PROBLEM STATEMENT: As you work through the listing below, copy each line exactly and drop the images.

*** Begin section ***

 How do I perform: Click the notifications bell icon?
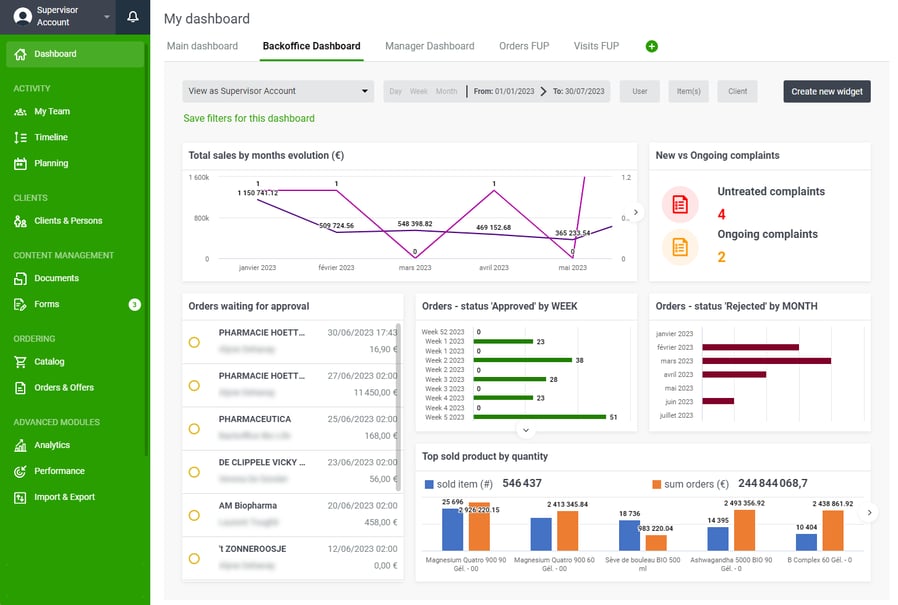coord(133,17)
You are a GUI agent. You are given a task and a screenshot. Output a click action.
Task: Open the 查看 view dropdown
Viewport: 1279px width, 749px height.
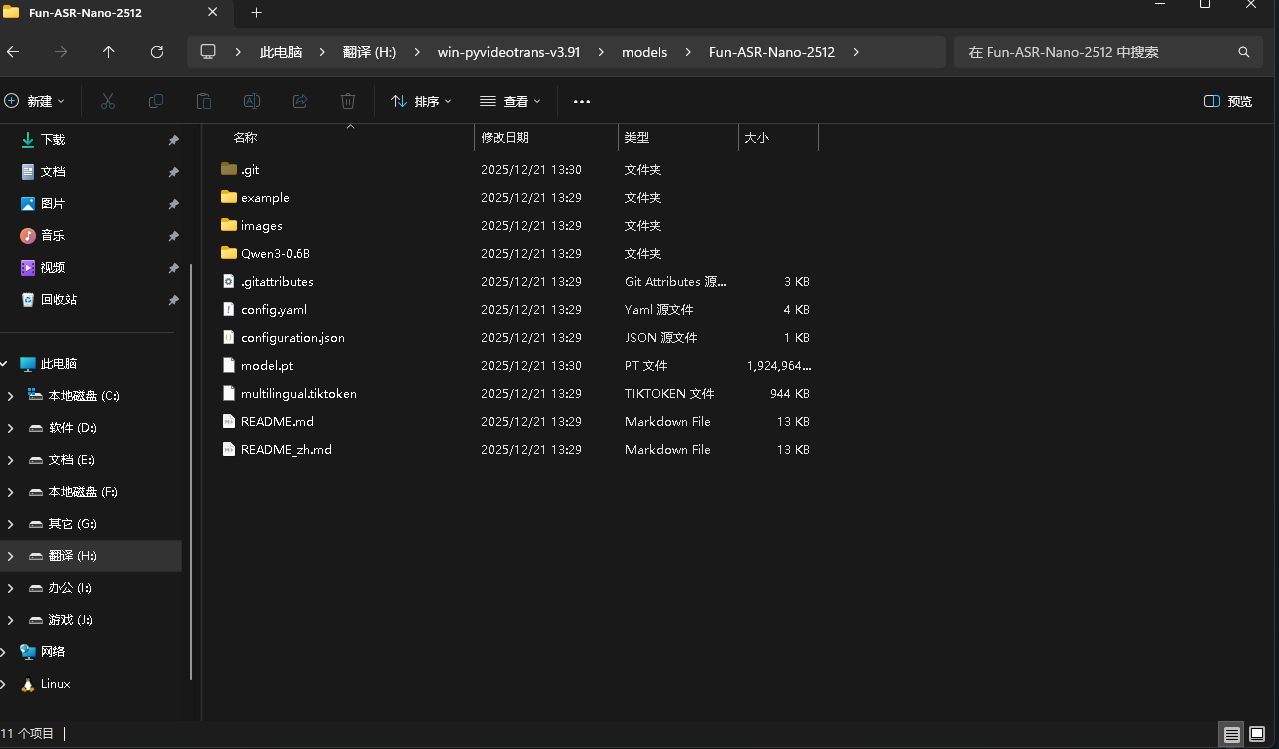(510, 101)

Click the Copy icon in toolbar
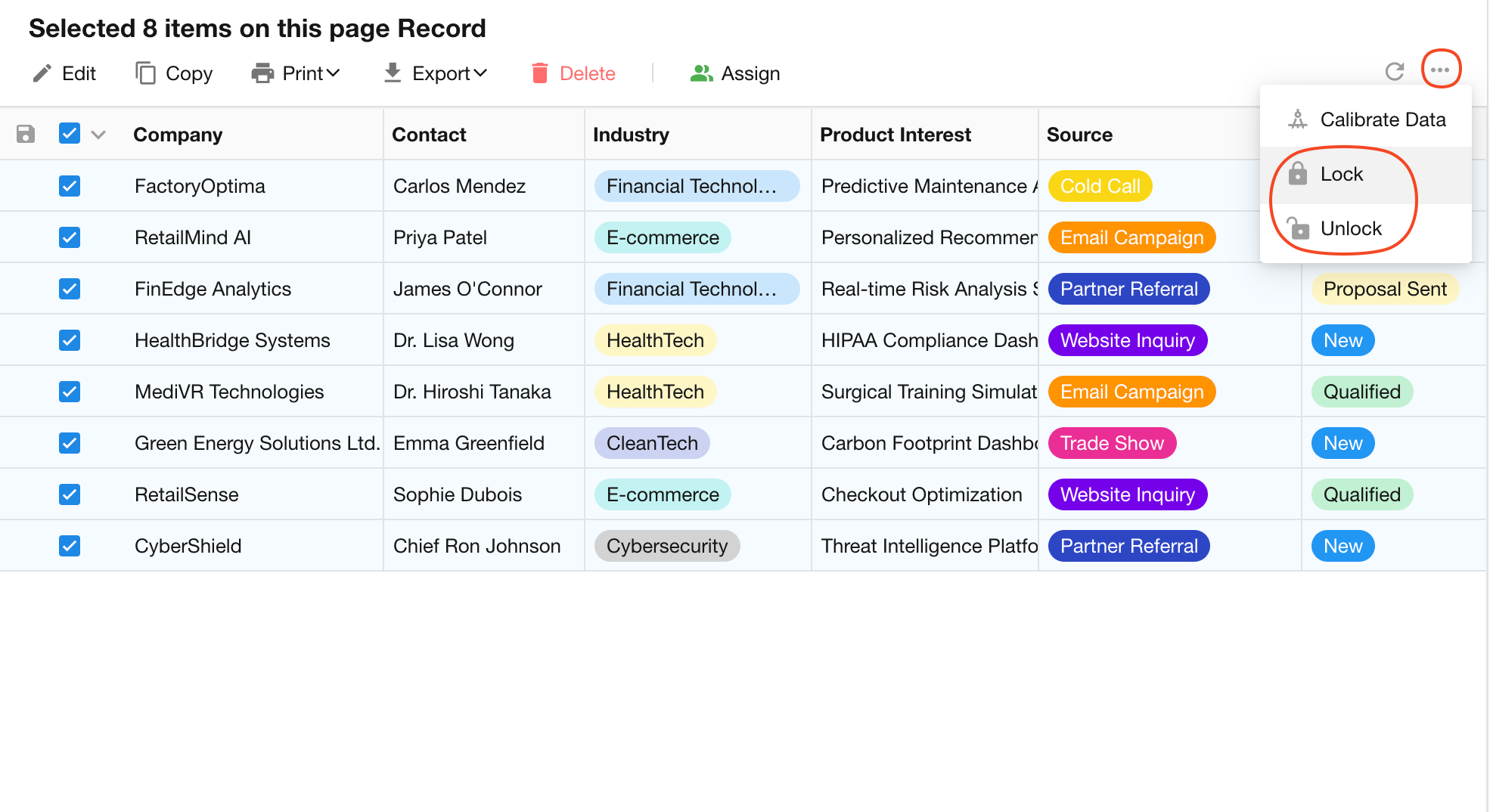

*** End section ***

WRITTEN ANSWER:
 How do I perform: Click the notifications bell icon?
coord(133,17)
You are a GUI agent. You are given a task and a screenshot. Output a click action.
Task: Open the 查看 view dropdown
Viewport: 1279px width, 749px height.
(510, 101)

Click the Copy icon in toolbar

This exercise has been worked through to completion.